Ronald ADAMS, Plaintiff-Appellant, v. P.L. VASQUEZ; et al., Defendants-Appellees.
    No. 08-17377.
    United States Court of Appeals, Ninth Circuit.
    Submitted Dec. 15, 2009.
    
    Filed Jan. 12, 2010.
    
      Ronald Adams, Represa, CA, pro se.
    Phillip Arthur, Esquire, AGCA — Office of the California Attorney General, Sacramento, CA, for Defendants-Appellees.
    Appeal from the United States District Court for the Eastern District of California, Lawrence J. O’Neill, District Judge, Presiding. D.C. No. l:04-cv-06658-LJO-DLB.
    Before: GOODWIN, WALLACE, and CLIFTON, Circuit Judges.
    
      
       The panel unanimously concludes this case is suitable for decision without oral argument. See Fed. R.App. P. 34(a)(2).
    
   MEMORANDUM

Ronald Adams, a California state prisoner, appeals pro se from the district court’s summary judgment in favor of defendants in his 42 U.S.C. § 1983 action alleging defendants violated his right of access to the courts by restricting his access to the law library and legal materials and retaliated against him by issuing various reports against him for his protected First Amendment activity. We have jurisdiction under 28 U.S.C. § 1291. We review de novo, Toguchi v. Chung, 391 F.3d 1051, 1056 (9th Cir.2004), and we affirm.

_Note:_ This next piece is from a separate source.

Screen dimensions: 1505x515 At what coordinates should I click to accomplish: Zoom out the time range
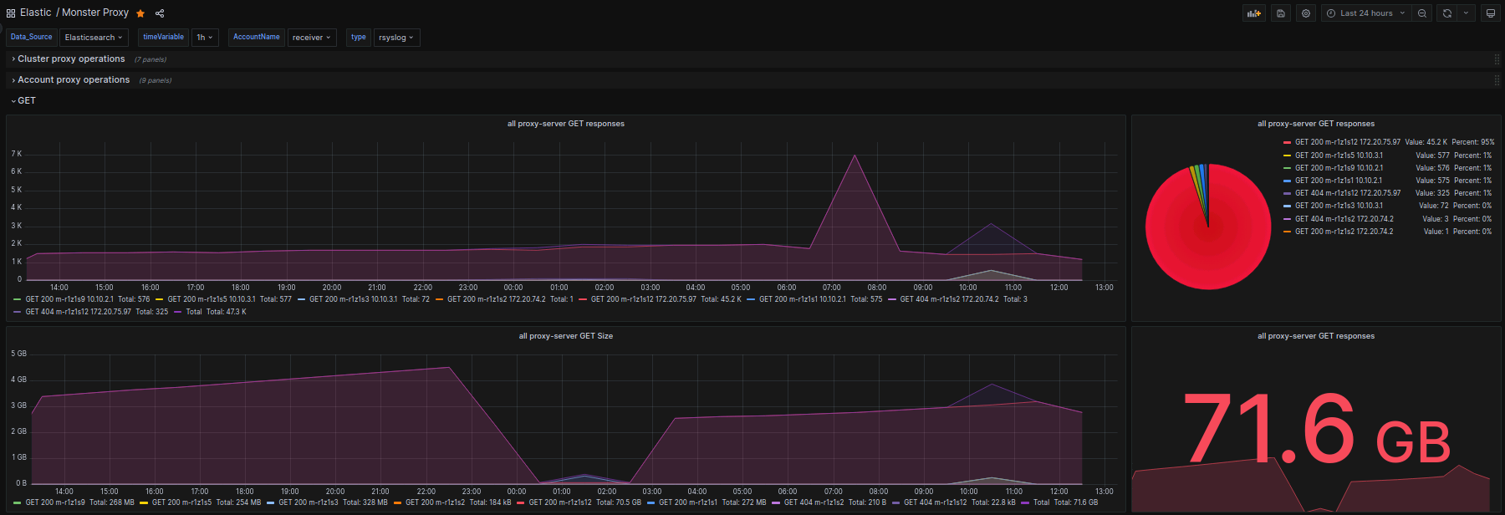coord(1422,13)
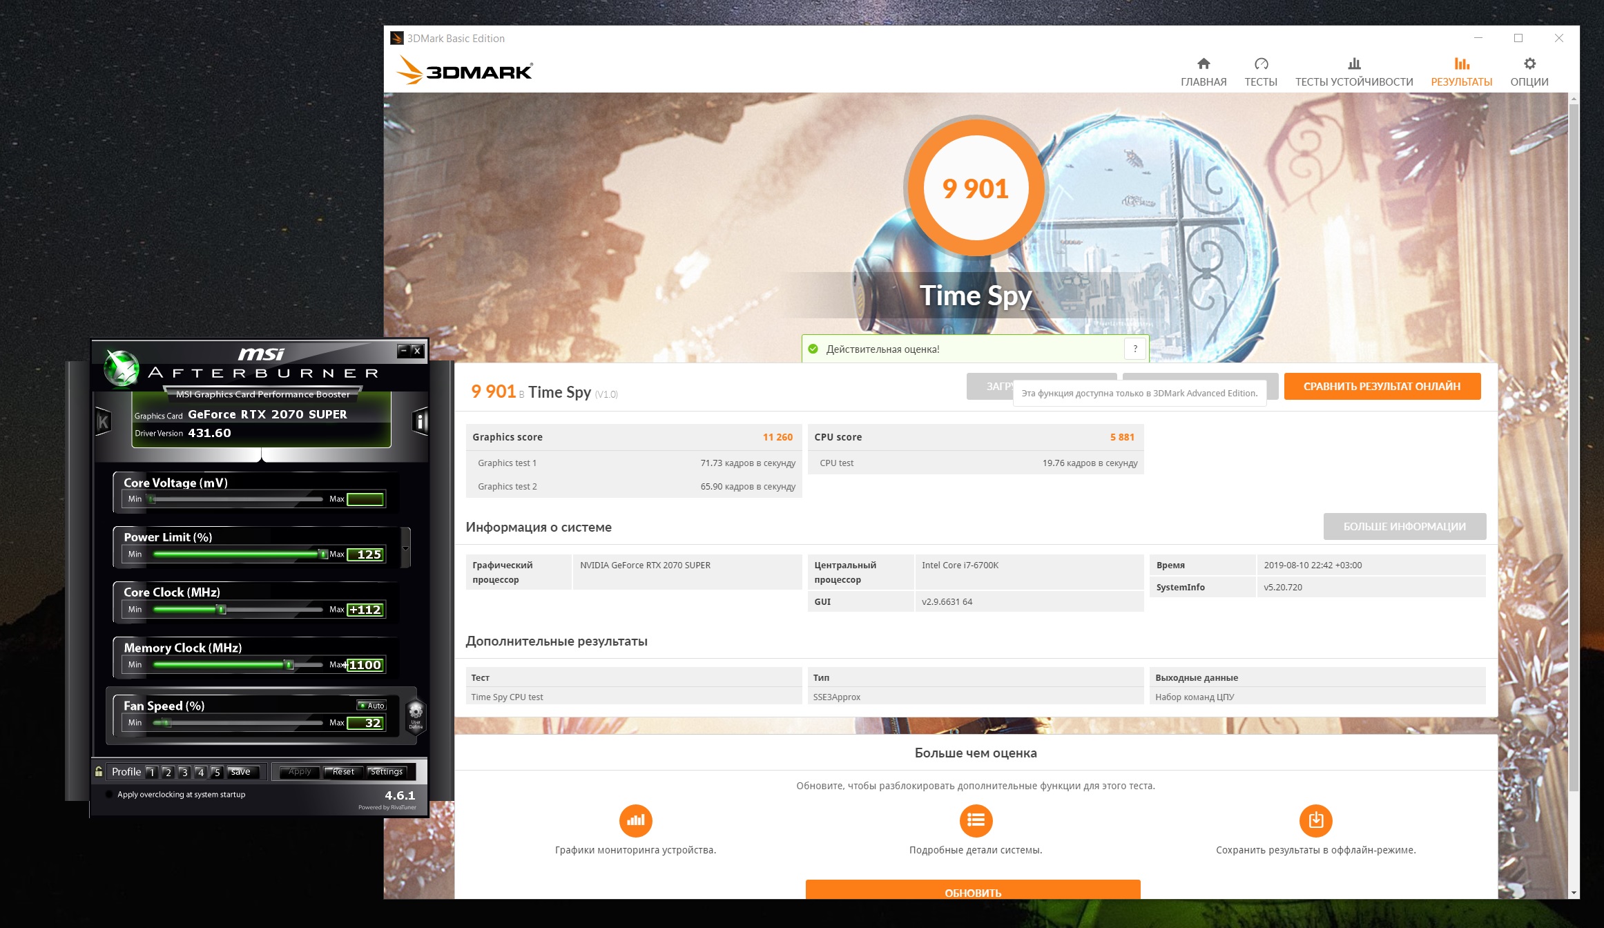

The district court properly granted summary judgment to defendants on the access to courts claim because the uncontroverted evidence shows that their alleged acts or omissions did not cause dismissal of Adams’s section 1983 action or denial of his habeas petition. See Vandelft v. Moses, 31 F.3d 794, 797 (9th Cir.1994) (recognizing that prisoner alleging inadequate access to courts must show how inadequate access caused actual injury).

The district court properly granted summary judgment to defendants on Adams’s retaliation claim because Adams failed to raise a genuine issue of material fact as to whether the allegedly retaliatory conduct was unrelated to legitimate peno-logical interests. See Barnett v. Centoni, 31 F.3d 813, 816 (9th Cir.1994) (per cu-riam).

Adams’s motion for appointment of counsel is denied, and his motion for certificate of appealability is dismissed as not cognizable in this section 1983 appeal.

AFFIRMED. 
      
       This disposition is not appropriate for publication and is not precedent except as provided by 9 th Cir. R. 36-3.